**Your assignment:**
In the abstract on glycogen synthase kinase-3 and endothelial cell activation, which specific GSK-3 inhibitor mimicked the inhibitory effects of lithium?

**Selected passage:**
= Beginning of Section =

Glycogen synthase kinase-3 mediates endothelial cell activation by tumor necrosis factor-alpha.

BACKGROUND: Endothelial cell transformation to a thrombogenic and inflammatory phenotype plays an important role in the pathogenesis of atherothrombosis, but the responsible signaling pathways remain to be elucidated. This study was designed to investigate the regulatory role of glycogen synthase kinase-3 (GSK-3) in tissue factor (TF) and vascular cell adhesion molecule (VCAM)-1 expression in tumor necrosis factor (TNF)-alpha-stimulated endothelial cells. METHODS AND RESULTS: In human endothelial cells, TNF-alpha as well as thrombin induced rapid and transient dephosphorylation and hence, activation of GSK-3. A GSK-3 inhibitor, LiCl, suppressed TNF-alpha- and thrombin-induced TF and VCAM-1 expression, whereas NaCl had no effect. A specific GSK-3 inhibitor, TDZD-8, mimicked the inhibitory effects of lithium. GSK-3 inhibition also significantly suppressed the TNF-alpha-induced increase in TF activity and VCAM-1 cell-surface expression. The luciferase reporter system demonstrated that regulation of TF and VCAM-1 expression by GSK-3 was mediated at the transcriptional level. The TNF-alpha-induced increase in nuclear factor (NF)-kappaB DNA-binding activity was significantly suppressed by TDZD-8. TDZD-8 completely prevented the TNF-alpha-induced inhibitor of NF-kappaB (IkappaB)-alpha degradation but had no effect on IkappaB-kinase-beta phosphorylation. CONCLUSIONS: GSK-3 regulates TNF-alpha-induced IkappaB-alpha degradation and NF-kappaB activation independent of IkappaB-kinase-beta and subsequent induction of TF and VCAM-1 expression in human endothelial cells. This study provides the experimental basis for a novel strategy of using GSK-3 inhibition to treat atherothrombotic vascular disease.

= End of Section =

**Data provided:**
= Beginning of Section =

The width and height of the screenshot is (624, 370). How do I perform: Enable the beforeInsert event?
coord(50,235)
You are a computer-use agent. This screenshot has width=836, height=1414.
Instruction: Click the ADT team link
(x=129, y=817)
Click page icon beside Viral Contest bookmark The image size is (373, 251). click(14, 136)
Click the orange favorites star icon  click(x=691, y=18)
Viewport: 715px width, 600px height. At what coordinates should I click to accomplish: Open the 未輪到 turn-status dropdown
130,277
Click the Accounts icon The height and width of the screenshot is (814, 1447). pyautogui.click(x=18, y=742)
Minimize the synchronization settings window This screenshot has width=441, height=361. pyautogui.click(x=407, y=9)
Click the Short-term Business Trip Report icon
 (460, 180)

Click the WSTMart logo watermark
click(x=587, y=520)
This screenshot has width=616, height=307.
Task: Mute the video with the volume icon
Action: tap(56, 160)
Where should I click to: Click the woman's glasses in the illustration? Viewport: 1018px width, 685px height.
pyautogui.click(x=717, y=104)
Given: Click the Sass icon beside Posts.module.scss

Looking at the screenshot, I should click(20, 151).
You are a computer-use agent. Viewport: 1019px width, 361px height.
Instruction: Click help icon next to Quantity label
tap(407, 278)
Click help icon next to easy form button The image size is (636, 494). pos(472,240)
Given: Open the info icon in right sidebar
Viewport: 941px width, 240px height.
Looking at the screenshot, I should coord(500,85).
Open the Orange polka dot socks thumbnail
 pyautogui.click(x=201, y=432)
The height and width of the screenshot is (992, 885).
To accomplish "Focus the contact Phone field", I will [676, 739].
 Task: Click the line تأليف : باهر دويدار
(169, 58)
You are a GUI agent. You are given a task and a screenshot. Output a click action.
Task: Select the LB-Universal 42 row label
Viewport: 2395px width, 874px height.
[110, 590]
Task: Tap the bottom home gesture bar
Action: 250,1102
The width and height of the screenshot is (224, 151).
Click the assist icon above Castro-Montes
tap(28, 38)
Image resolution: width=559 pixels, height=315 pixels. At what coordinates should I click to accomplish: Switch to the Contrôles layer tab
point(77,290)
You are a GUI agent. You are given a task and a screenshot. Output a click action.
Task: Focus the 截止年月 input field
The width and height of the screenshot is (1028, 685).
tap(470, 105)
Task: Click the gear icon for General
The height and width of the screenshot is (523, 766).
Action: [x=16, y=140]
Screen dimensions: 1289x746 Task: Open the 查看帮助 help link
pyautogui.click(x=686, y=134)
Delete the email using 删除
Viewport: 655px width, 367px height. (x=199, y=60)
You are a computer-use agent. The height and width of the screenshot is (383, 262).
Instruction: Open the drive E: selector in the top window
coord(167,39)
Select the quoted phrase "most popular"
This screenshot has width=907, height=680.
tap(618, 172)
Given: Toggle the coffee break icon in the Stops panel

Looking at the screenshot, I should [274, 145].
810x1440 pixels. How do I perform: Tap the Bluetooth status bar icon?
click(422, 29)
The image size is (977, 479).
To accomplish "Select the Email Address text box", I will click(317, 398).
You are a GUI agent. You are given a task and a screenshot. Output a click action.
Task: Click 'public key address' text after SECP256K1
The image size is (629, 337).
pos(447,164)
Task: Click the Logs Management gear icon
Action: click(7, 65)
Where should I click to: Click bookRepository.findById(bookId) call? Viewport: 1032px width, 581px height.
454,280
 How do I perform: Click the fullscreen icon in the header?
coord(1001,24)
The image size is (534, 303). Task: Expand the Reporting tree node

= End of Section =

**Task solution:**
TDZD-8